**Exercise task**
Render each line of the items below as a string in a JSON list, one string per line, leaving out blank lines.
--- BEGIN Data for processing ---
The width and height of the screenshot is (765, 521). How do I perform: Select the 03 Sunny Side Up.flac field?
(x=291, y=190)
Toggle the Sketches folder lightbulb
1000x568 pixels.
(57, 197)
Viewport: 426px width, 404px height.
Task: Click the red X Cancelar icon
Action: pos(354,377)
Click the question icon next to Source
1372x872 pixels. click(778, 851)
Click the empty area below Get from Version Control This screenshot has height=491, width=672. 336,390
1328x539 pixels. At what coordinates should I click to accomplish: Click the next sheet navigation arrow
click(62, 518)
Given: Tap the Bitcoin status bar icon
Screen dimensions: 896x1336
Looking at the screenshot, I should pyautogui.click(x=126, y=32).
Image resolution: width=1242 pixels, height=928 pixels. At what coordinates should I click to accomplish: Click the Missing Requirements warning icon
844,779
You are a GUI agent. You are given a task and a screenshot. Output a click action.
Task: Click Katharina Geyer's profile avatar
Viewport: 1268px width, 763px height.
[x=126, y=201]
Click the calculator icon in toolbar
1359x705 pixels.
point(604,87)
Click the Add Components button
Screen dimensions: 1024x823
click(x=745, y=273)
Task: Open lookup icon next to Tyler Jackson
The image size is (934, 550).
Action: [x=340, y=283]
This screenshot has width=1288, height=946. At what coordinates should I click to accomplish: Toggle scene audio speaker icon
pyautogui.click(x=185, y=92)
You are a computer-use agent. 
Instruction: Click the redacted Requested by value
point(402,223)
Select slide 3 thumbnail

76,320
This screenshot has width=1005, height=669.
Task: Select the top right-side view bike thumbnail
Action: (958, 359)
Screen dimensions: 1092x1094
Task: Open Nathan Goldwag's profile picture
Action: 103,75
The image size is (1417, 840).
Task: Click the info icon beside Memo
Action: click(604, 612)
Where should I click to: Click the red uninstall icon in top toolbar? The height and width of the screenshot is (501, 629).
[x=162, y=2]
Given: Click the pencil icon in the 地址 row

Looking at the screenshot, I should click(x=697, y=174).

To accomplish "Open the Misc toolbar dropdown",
--- END Data for processing ---
**Answer to this task**
[
  "The width and height of the screenshot is (765, 521). How do I perform: Select the 03 Sunny Side Up.flac field?",
  "(x=291, y=190)",
  "Toggle the Sketches folder lightbulb",
  "1000x568 pixels.",
  "(57, 197)",
  "Viewport: 426px width, 404px height.",
  "Task: Click the red X Cancelar icon",
  "Action: pos(354,377)",
  "Click the question icon next to Source",
  "1372x872 pixels. click(778, 851)",
  "Click the empty area below Get from Version Control This screenshot has height=491, width=672. 336,390",
  "1328x539 pixels. At what coordinates should I click to accomplish: Click the next sheet navigation arrow",
  "click(62, 518)",
  "Given: Tap the Bitcoin status bar icon",
  "Screen dimensions: 896x1336",
  "Looking at the screenshot, I should pyautogui.click(x=126, y=32).",
  "Image resolution: width=1242 pixels, height=928 pixels. At what coordinates should I click to accomplish: Click the Missing Requirements warning icon",
  "844,779",
  "You are a GUI agent. You are given a task and a screenshot. Output a click action.",
  "Task: Click Katharina Geyer's profile avatar",
  "Viewport: 1268px width, 763px height.",
  "[x=126, y=201]",
  "Click the calculator icon in toolbar",
  "1359x705 pixels.",
  "point(604,87)",
  "Click the Add Components button",
  "Screen dimensions: 1024x823",
  "click(x=745, y=273)",
  "Task: Open lookup icon next to Tyler Jackson",
  "The image size is (934, 550).",
  "Action: [x=340, y=283]",
  "This screenshot has width=1288, height=946. At what coordinates should I click to accomplish: Toggle scene audio speaker icon",
  "pyautogui.click(x=185, y=92)",
  "You are a computer-use agent. ",
  "Instruction: Click the redacted Requested by value",
  "point(402,223)",
  "Select slide 3 thumbnail",
  "76,320",
  "This screenshot has width=1005, height=669.",
  "Task: Select the top right-side view bike thumbnail",
  "Action: (958, 359)",
  "Screen dimensions: 1092x1094",
  "Task: Open Nathan Goldwag's profile picture",
  "Action: 103,75",
  "The image size is (1417, 840).",
  "Task: Click the info icon beside Memo",
  "Action: click(604, 612)",
  "Where should I click to: Click the red uninstall icon in top toolbar? The height and width of the screenshot is (501, 629).",
  "[x=162, y=2]",
  "Given: Click the pencil icon in the 地址 row",
  "Looking at the screenshot, I should click(x=697, y=174).",
  "To accomplish \"Open the Misc toolbar dropdown\","
]